Poor indoor and outdoor air quality is linked to one in eight deaths worldwide or 7 million, making it the world’s most dangerous environmental health risk, according to a March report by the World Health Organization.

Air pollutants like organic compounds, carbon monoxide, mold and other debris can cause headaches, fatigue, respiratory illnesses and worse.

That is the reasoning behind the European Union’s decision to fund a new nanotechnology project that would allow people to gauge air quality real-time at home, work and in cars with low cost, mini sensor systems, the EU’s community research and development information service announced Friday.
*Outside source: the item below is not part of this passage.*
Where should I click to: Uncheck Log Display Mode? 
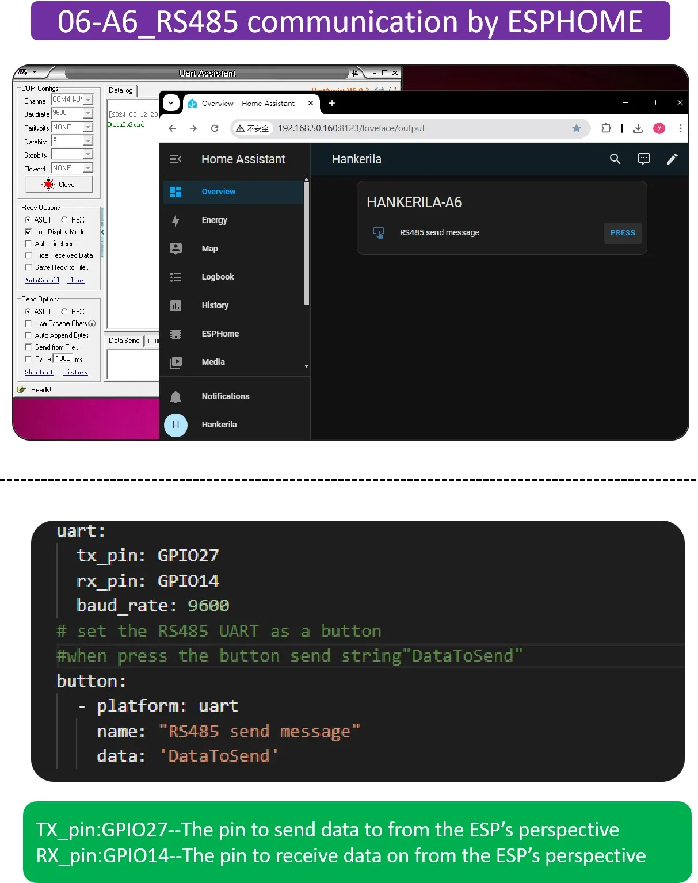(28, 232)
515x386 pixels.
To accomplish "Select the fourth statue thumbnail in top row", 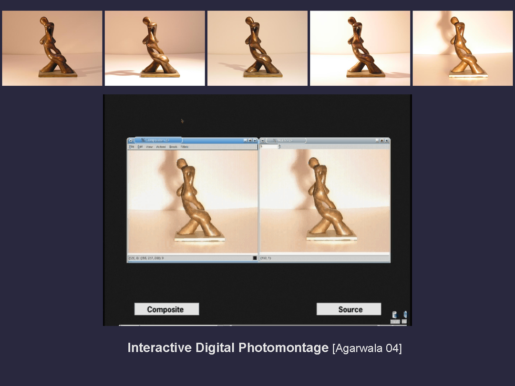I will coord(360,48).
“The control of indoor air quality and the related comfort it provides should have a huge societal impact on health, presence at work and economic-related factors,” Claude Iroulart, coordinator of IAQSENSE, said in a statement.
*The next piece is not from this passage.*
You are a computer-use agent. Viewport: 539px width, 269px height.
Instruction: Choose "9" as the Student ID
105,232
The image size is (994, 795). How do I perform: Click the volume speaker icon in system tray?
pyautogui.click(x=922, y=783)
The project, called IAQSENSE, aims to develop nanotechnology-based sensors to monitor the composition of air in terms of chemical and bio contaminants, designed to be tiny, low cost and mass-produced. France, Bulgaria, Germany, Switzerland and Spain are collaborating in the research and development of the project, and testing is expected to end in September 2016. The estimated cost is $6.8 million, $4.8 million contributed by the EU.

The gas sensor systems would be located in fixed places, connected to a network of wireless sensors that would rapidly detect gas molecules, one of three patented technologies the project would utilize. Applications in cars and smartphones would also be explored.
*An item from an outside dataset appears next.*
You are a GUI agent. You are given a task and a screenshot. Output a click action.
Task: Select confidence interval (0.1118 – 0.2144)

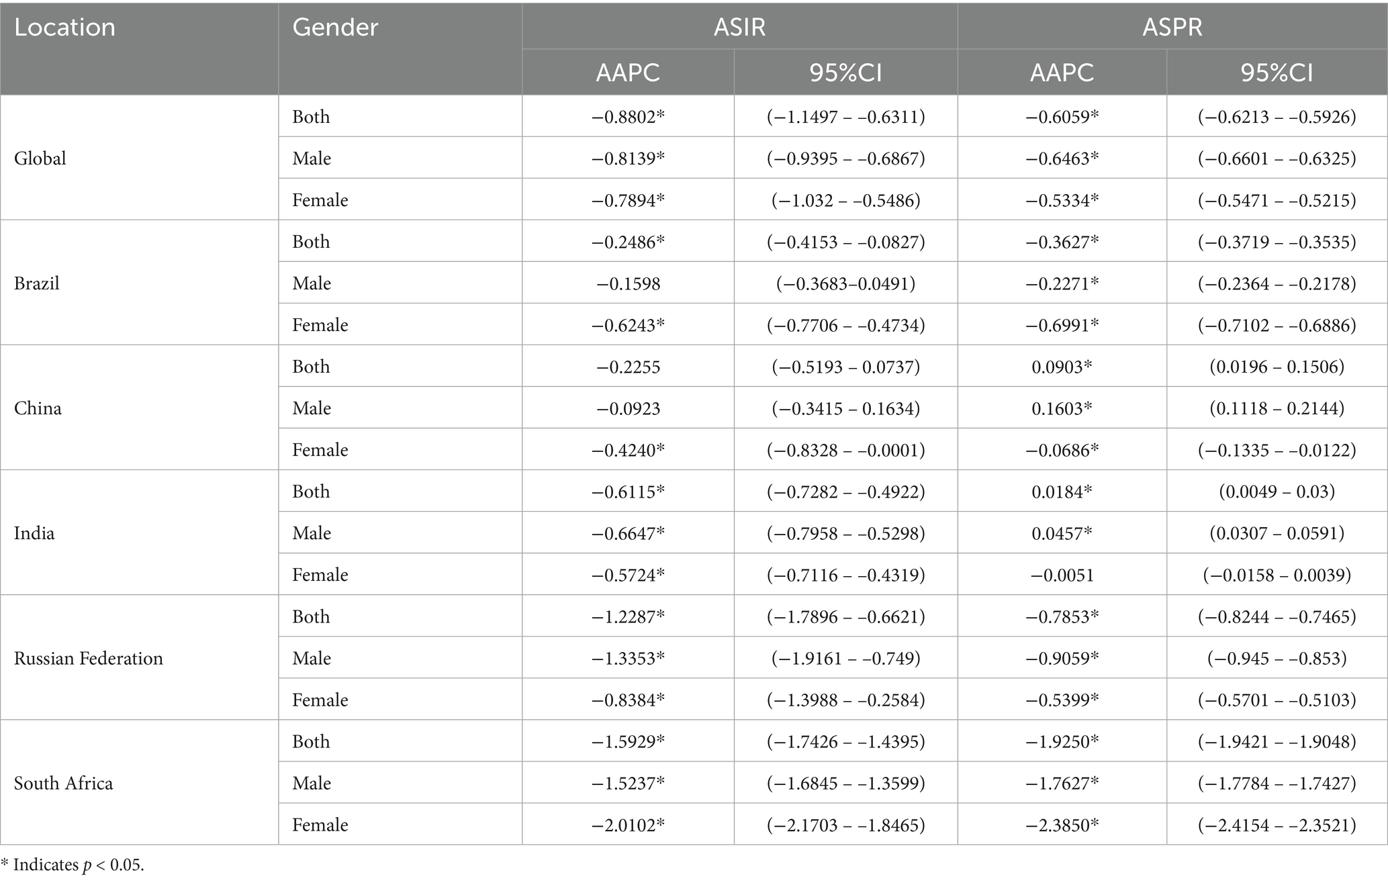[1277, 408]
The European Lung Foundation estimates that respiratory illnesses in Europe costs about $141 billion each year in work absences and inefficiency. The foundation also believes that levels of indoor pollution may be ten times higher than levels outdoors.

Almost all of deaths associated with indoor or household air pollution in 2012 occurred in low and middle income countries, where people commonly burn wood, charcoal and trash inside for cooking, according to WHO data. About 88 percent of deaths from outdoor air pollution occur in low- and middle-income countries, particularly regions in and near China and India and secondly, Africa. Still, deaths from air pollution occur even in high-income countries. Nearly 300,000 Europeans living in high-income countries died from health effects associated with air pollution in 2012, WHO reported.